What Jacob does instead is to describe the characteristic features of his sons, implying that that their individual personalities might imprint themselves on the images of the tribes formed by them. Jacob refers to this description as if he were revealing the future to them. What Jacob is actually telling us is that a person’s destiny is integrally related to and dependent upon the basic features of his identity. Our lives often become confused and entangled for lack of a clear understanding of whom and what we really are. From this perspective Jacob’s testament was indeed a "blessing" because it was meant to help his children find their proper identity. To a great extent this also charted their future destiny.
People are frequently frightened to face their own identity. They hide under different masks as a way of self-protection; but this hiding is only a temporary delusion that leads nowhere. Reuben, Shimon, and Levi and the rest of Jacob’s sons may not have willingly accepted Jacob’s description of the features of their individual personalities. Those revealed some very unpleasant, along with some other, more flattering characteristics of their personalities. Jacob, however, did not wait for their reactions. He knew that this was his last chance to express his views on the subject; and felt it was his paternal duty to share them honesty with his children. This, he believed, would help them find their way, towards the future, in which they were destined to assume their roles as heads of the tribes of Israel.

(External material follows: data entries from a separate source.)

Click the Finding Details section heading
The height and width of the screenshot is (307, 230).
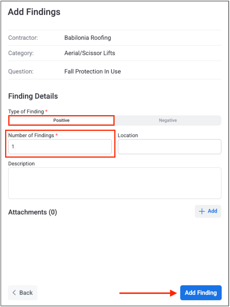tap(33, 96)
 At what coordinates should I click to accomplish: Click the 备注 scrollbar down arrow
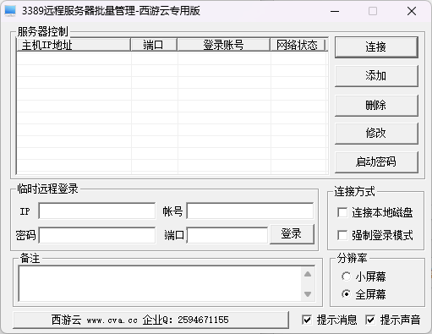[x=308, y=294]
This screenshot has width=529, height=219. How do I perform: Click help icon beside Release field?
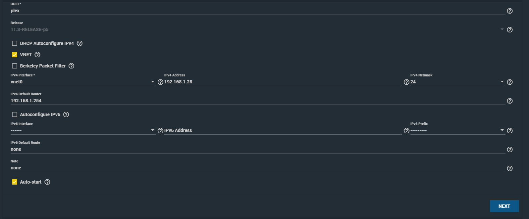(510, 30)
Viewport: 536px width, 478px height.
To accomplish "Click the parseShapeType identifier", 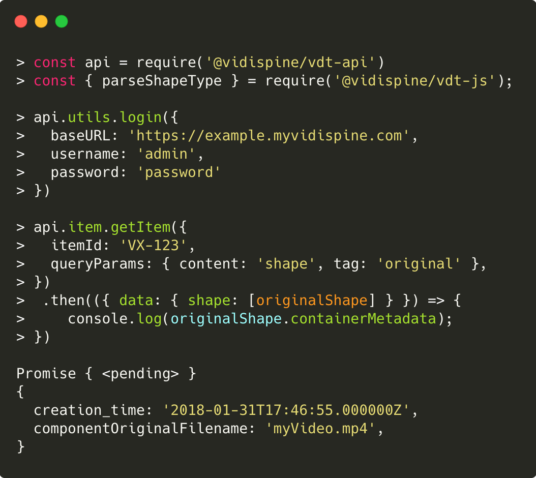I will coord(162,81).
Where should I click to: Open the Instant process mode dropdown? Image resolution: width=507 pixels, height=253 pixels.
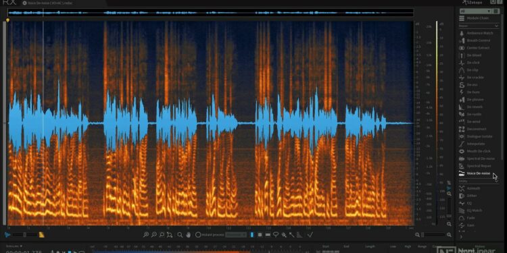pyautogui.click(x=237, y=235)
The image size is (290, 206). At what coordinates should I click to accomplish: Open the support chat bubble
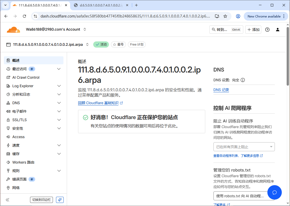(x=274, y=192)
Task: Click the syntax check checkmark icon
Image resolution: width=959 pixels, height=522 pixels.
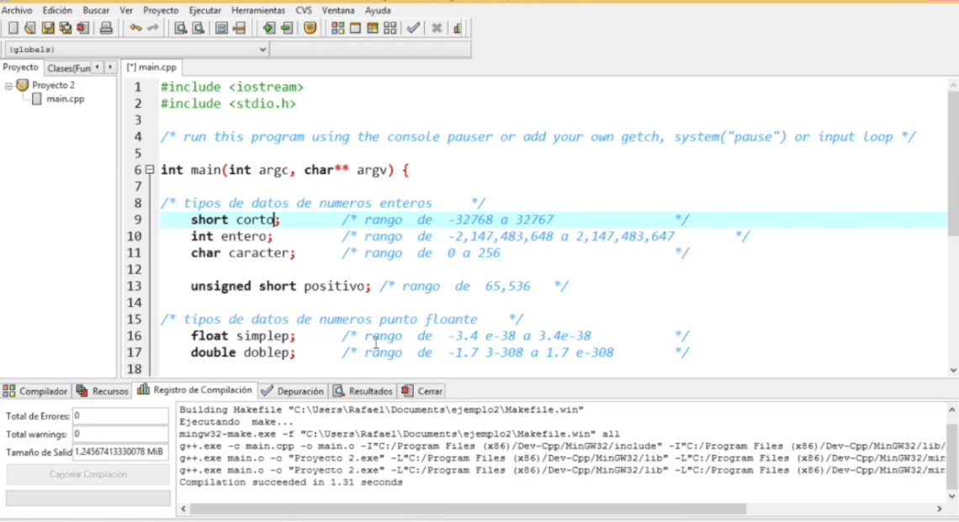Action: [x=412, y=28]
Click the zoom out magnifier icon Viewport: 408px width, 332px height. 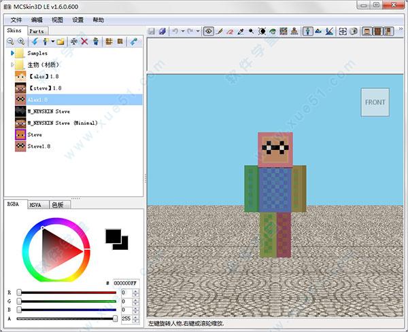coord(11,41)
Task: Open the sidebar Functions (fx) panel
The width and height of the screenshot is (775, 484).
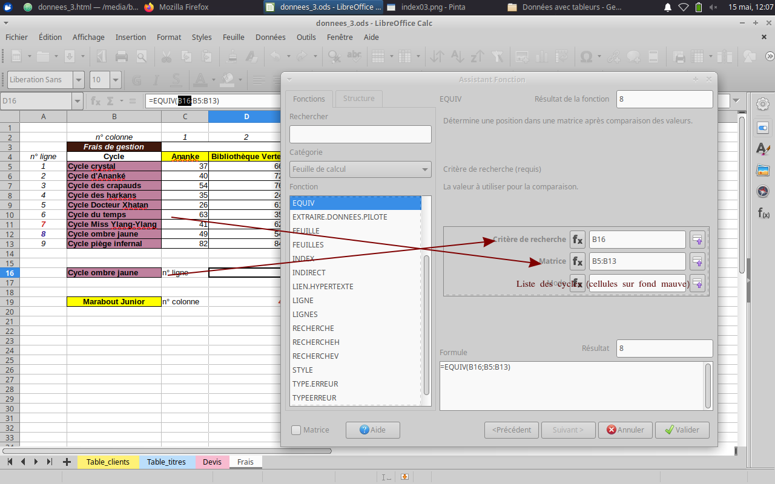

There are many Jews who find it difficult to acknowledge their Jewish identity and feel the necessity to water it down with other modifiers. That was surely the thinking of the Hebrew poet Y. L. Gordon who told his nineteenth century contemporaries in Russia: "Be a man when you go outside, and a Jew within your tent." Gordon was exhorting his fellow Jews to confine their Jewish identity to the home and just be universal human beings in their interactions with the external world. However, the famed Zionist thinker Ahad Ha’am pointed out at the time that just as there is no animal-in-general, but only a lion, leopard or a dog, there is also no man-at-large, but only an Englishman, a Frenchman, or an Italian, each being indivisible. None can be one half of something on the outside, and the other half of something else inside the tent.

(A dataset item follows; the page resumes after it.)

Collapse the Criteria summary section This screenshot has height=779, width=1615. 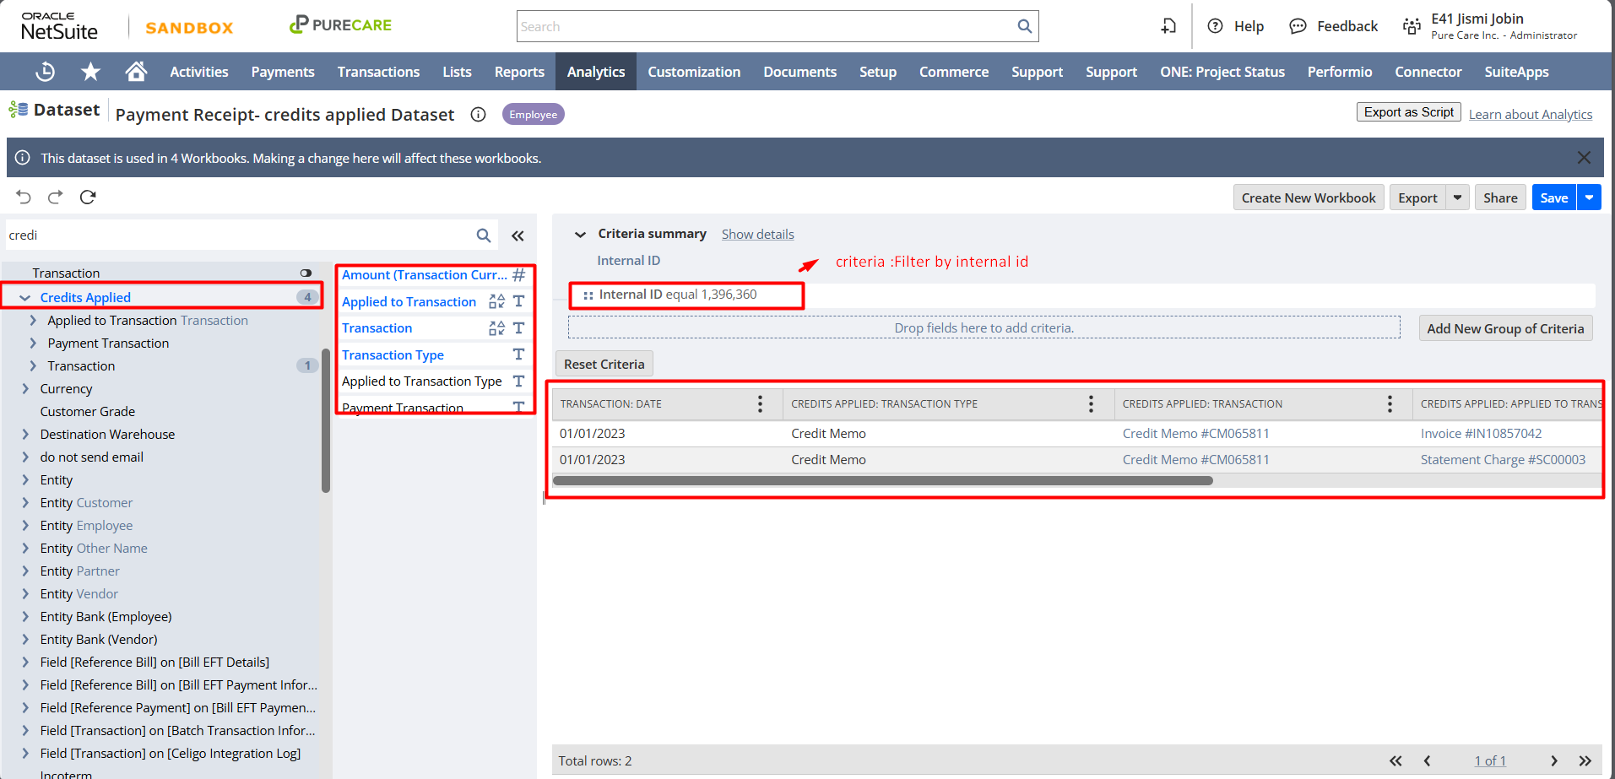pos(580,235)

There is a story told about a meeting between David Ben-Gurion, the first prime minister of Israel, and Leon Blum, the well-known Socialist leader and former prime minister of France who was a Jew. In the course of conversation, Blum lost no time in reminding Ben-Gurion that he, Blum, was "first of all a Frenchman, then a Socialist, and only then a Jew. To which Ben-Gurion immediately responded:" It is quite all right, Monsieur Blum, you most likely know that in Hebrew we read from right to left."

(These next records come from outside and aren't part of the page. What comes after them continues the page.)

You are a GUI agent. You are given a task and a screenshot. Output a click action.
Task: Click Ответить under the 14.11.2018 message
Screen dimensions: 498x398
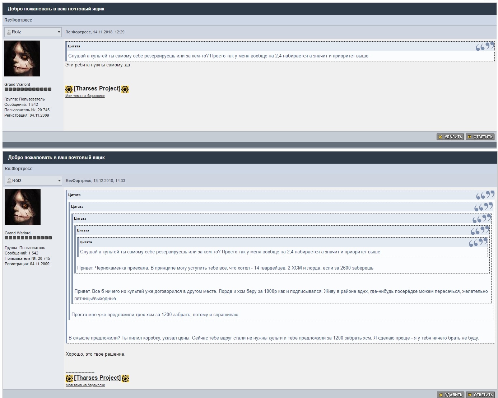point(480,137)
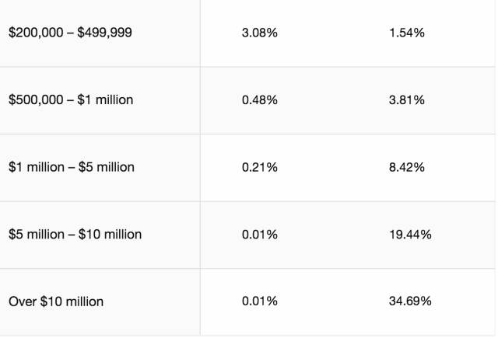Click the "$1 million – $5 million" label

pyautogui.click(x=71, y=167)
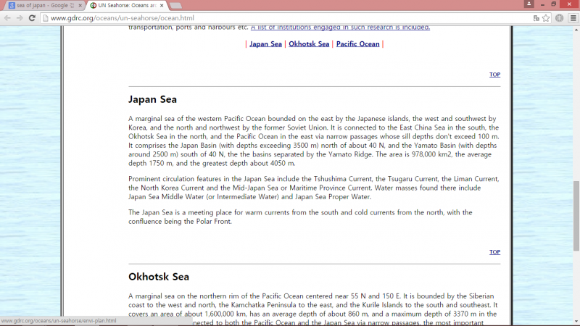Click the TOP link above Okhotsk Sea heading
The width and height of the screenshot is (580, 326).
coord(494,252)
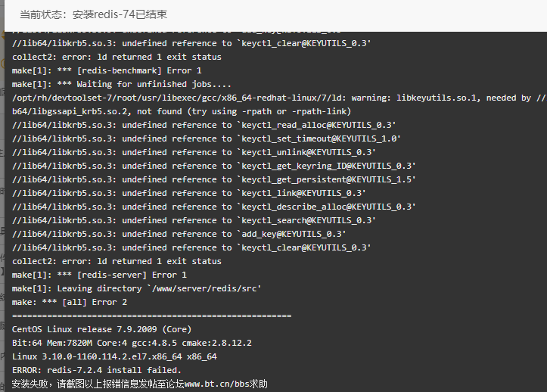Click the "Leaving directory /www/server/redis/src" line
547x392 pixels.
(136, 288)

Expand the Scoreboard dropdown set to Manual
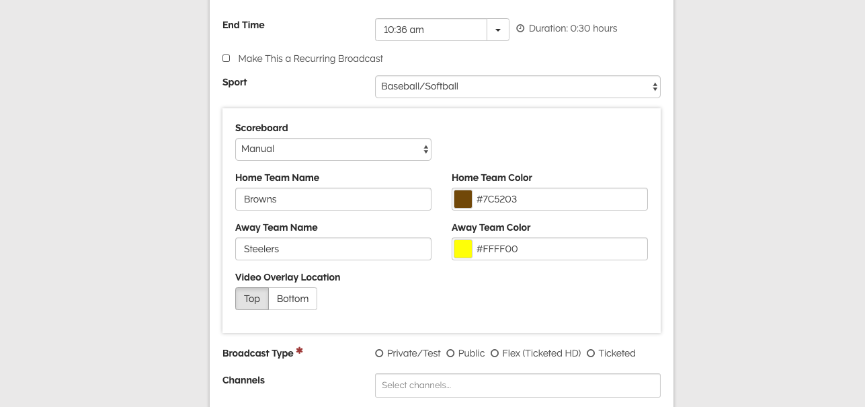pos(333,149)
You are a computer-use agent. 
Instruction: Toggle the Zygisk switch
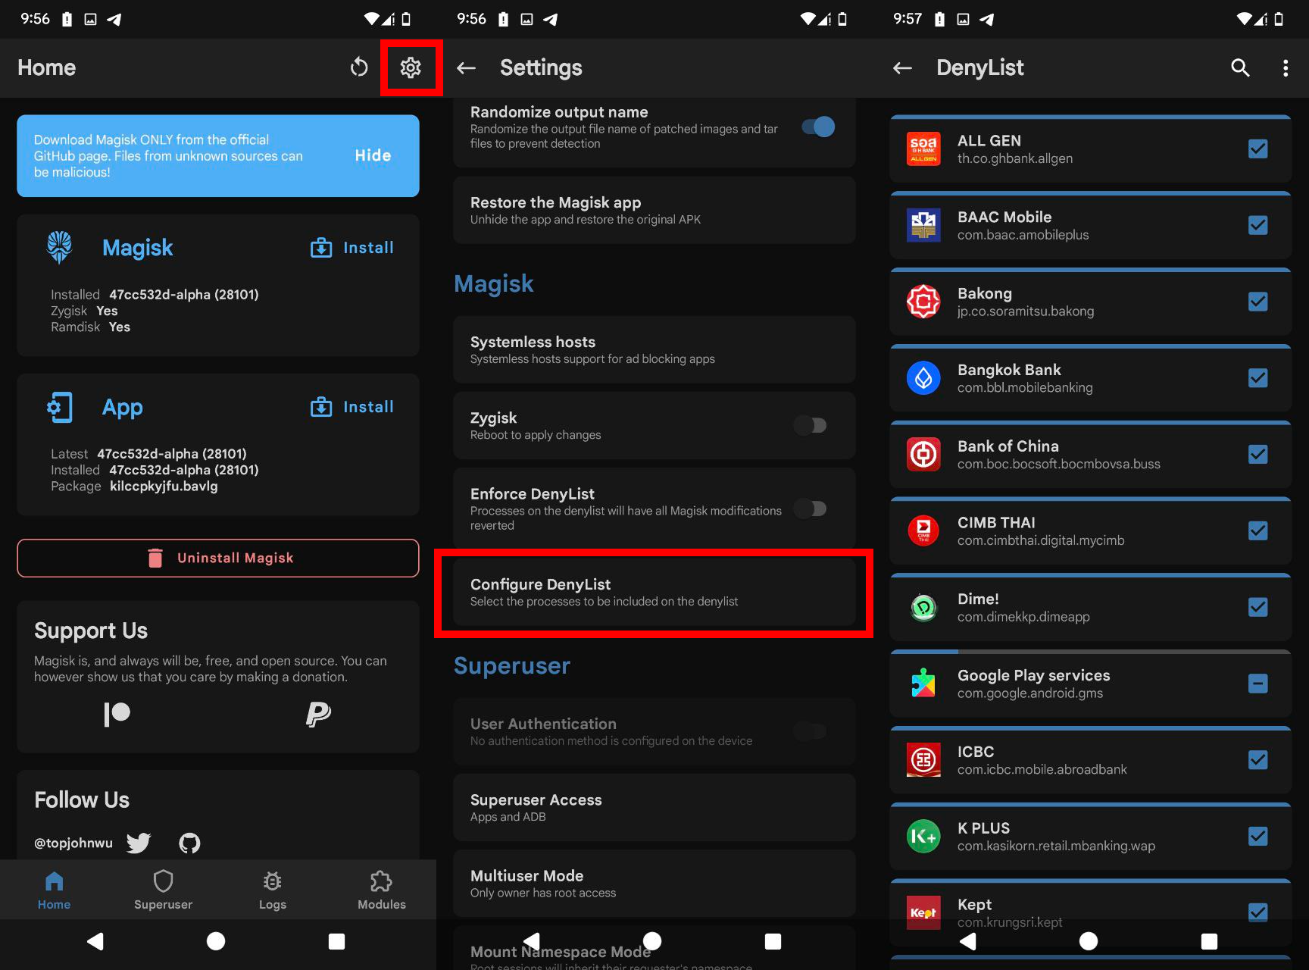[811, 425]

It has been pointed out that Jews are the only ethnic community in the United States who are referred to as "American Jews" unlike other groups who are referred to as "Italian Americans" or "Irish Americans". I do not know what significance is to be attached to this linguistic usage; but Jewishness ought to manifest itself in all that we do. The values, principles, ideals and well-being of world Jewry should be elements that are ineluctably present in all areas of our endeavor and thought.
Prior to his death, Jacob pleaded with his sons: "Assemble and hearken O sons of Jacob; hearken to Israel your father." Even though at the moment you may be only "sons of Jacob" if you listen carefully to what I have to tell you about yourselves, you may live to be descendants of "Israel your father," the one who wrestled with God and with man, thereby winning his own special identity.